The Bank of India to Reverse its Monetary tightening and Resume Inflationary Expansion

Posted by PITHOCRATES - March 4th, 2012

Week in Review

After battling inflation in India for over a year the Bank of India is ready to reverse course.  To halt the decline in their export market growth rate.  With some inflationary Keynesian policy (see Factory growth eases, but keeps healthy pace in Feb by Sumanta Dey posted 3/1/2012 on Reuters).

…employment contracted for the first time in three months and export orders grew at their slowest pace since November…

Price pressures also rose, with the sub-index for output prices, or the cost of finished products, hitting an 11-month high, and the survey suggests inflation could tick up.

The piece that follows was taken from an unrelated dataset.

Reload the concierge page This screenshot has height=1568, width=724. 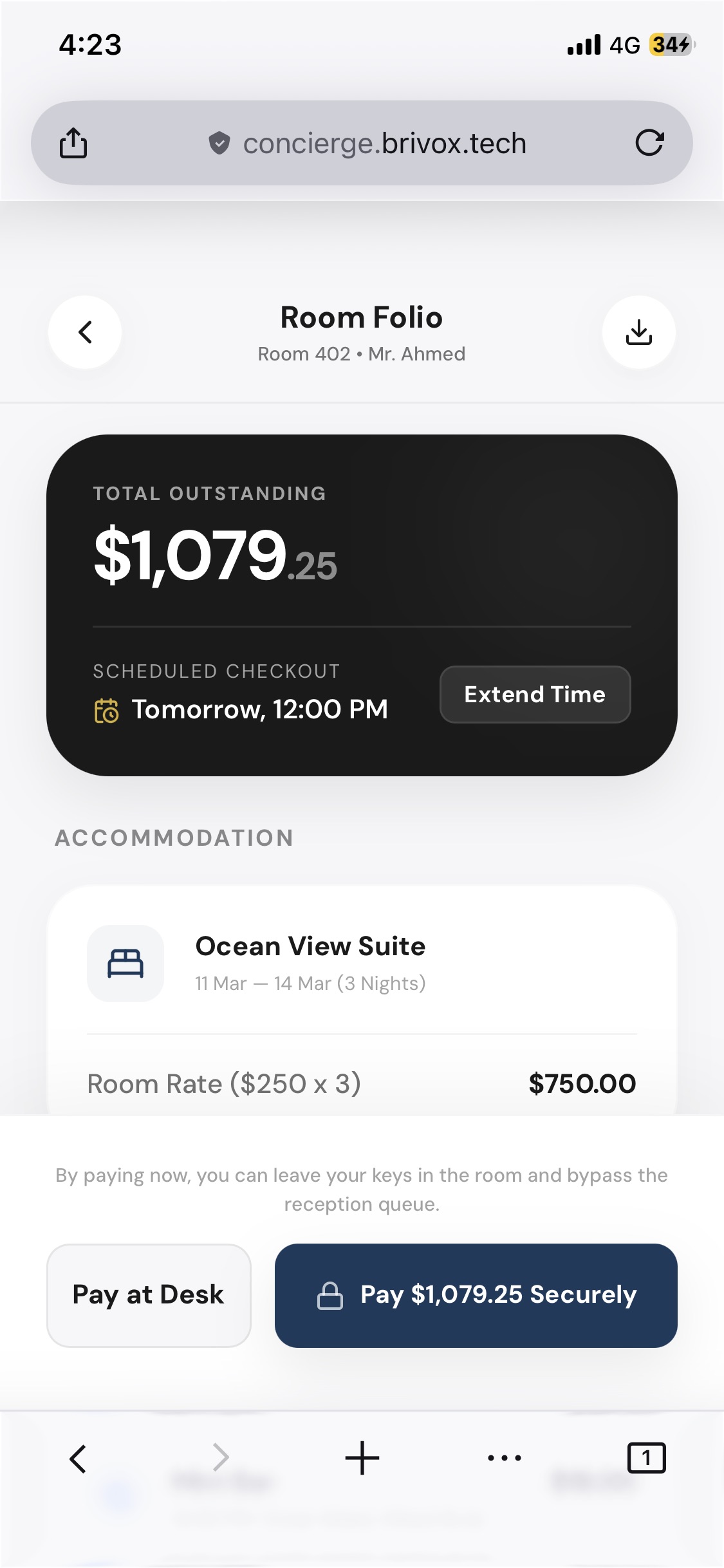[x=649, y=143]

A fall in the headline inflation, as measured by the wholesale price index, to 6.55 percent in January, its lowest level in more than two years, had raised expectations the Reserve Bank of India could start easing policy.

After 13 rate rises to stamp out inflation in between March 2010 and October 2011, the central bank signalled in January it was shifting its focus to growth by cutting the cash reserve requirements for banks by 50 basis points.

Clearly with falling export orders the rise in prices isn’t due to demand.  This rise in prices is inflation driven.  Something they’re no stranger to in India.  And something very Keynesian.  Thirteen interest rate hikes in about 19 months?  That’s about one rate increase every month and a half.  That’s some serious monetary tightening.  And now that inflation is down to 6.55% they’re ready to ease policy.  With some inflationary policy.  By lowering bank reserve requirements.  To expand the money supply via fractional reserve banking.  Which will, no doubt, increase prices further.  As inflation tends to do.

By lowering interest rates they are encouraging Indian manufacturing to borrow and expand production.  To meet a falling demand.  And what happens when businesses expand production amidst a falling demand?  Well, in Japan and the United States that resulted in some nasty asset bubbles.  That brought on some long and unpleasant deflation.  Will this happen in India?  It could.  And may.  Unless some markets open up to absorb any increase in supply.  But with the European Union and the United States still limping along and a Chinese export market competing head to head with the Indians, that’s not likely going to happen.